E.g. A painting by Cy Twombly, purchased for $750, went for $40,000. Jasper John’s Double White Map, bought in 1965 for around $10,000 sold for $240,000.
With NFT, it’s possible to program secondary sales royalties to benefit the artist or creator. This has already been done in Opensea.
Conversely in the traditional art market, the artist or creator receive little or even no upside because the transaction costs are astronomically high due to all the mouths that need to be fed to keep the market functioning – The galleries (which act as an art exchange), salesperson, auction houses (such as Christie’s and Sotheby’s).
In the NFT world, artists can now sell directly to collectors on online platforms like Opensea, Rarible and LooksRare. There’s no need to have an agent represent you or work with a gallery to show your work.
In other words, the role of the middlemen is minimized or even eliminated which is a HUGE benefit for the creators.
High Permanence. Low Maintenance.
NFTs actually have more permanence and long term retention than physical assets. They don’t degrade and cost less to maintain.

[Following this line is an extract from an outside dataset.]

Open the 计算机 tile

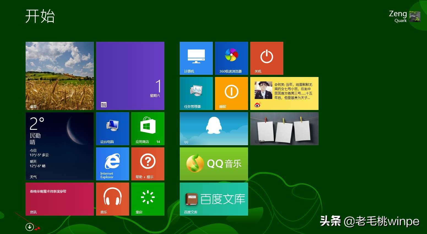coord(196,58)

Some of the most expensive artworks in the past have either been destroyed in things such as fires or wares. Or they have been stolen or even simply lost.
Even if they aren’t destroyed or lost, they can still degrade over time.
These factors affect the long term value of an artwork which investors have to consider when investing in art.
The same is true for physical assets like property. Let’s say if you buy a condominium or a bungalow, you’ll need to spend a hefty sum to renovate or maintain it.
And if you don’t, you will risk letting the property degrade and depreciate which will hit the valuation of your asset hard.
However, digital assets like NFTs don’t have this problem because…
The blockchain is permanent.
If you put something on the blockchain, it will stay on it the way it is forever.
I think that’s really important to understand because some investors underestimate the amount of work it takes to make their investments work. (E.g. Like those who buy into physical assets such as property, art or collectables).
NFTs are high permanence, low maintenance and best of all, they don’t take up a lot of space (which is super important for the majority of us who don’t own huge houses).
This means if you were to buy a Metaverse Land (Like Sandbox LAND or NFT Worlds) as opposed to a piece of physical land, it will not age the same way as its physical counterpart.
Moreover, you can rent the land out and not spend a single cent building or maintaining it.
This is in a nutshell why you should start looking at digital assets for the long haul (next 10-20 years).
I hope this issue has been helpful in giving you a macro view of the applications of NFTs =)
P.S: To put things into context, this isn’t an alpha call.
While I’m bullish on the NFT trend for the next 10-20 years, I can’t predict what will happen to the markets in the short term.
As of today, there are plenty of overhyped projects which I’d recommend you be wary of.
Always DYOR before you commit your hard-earned money to anything.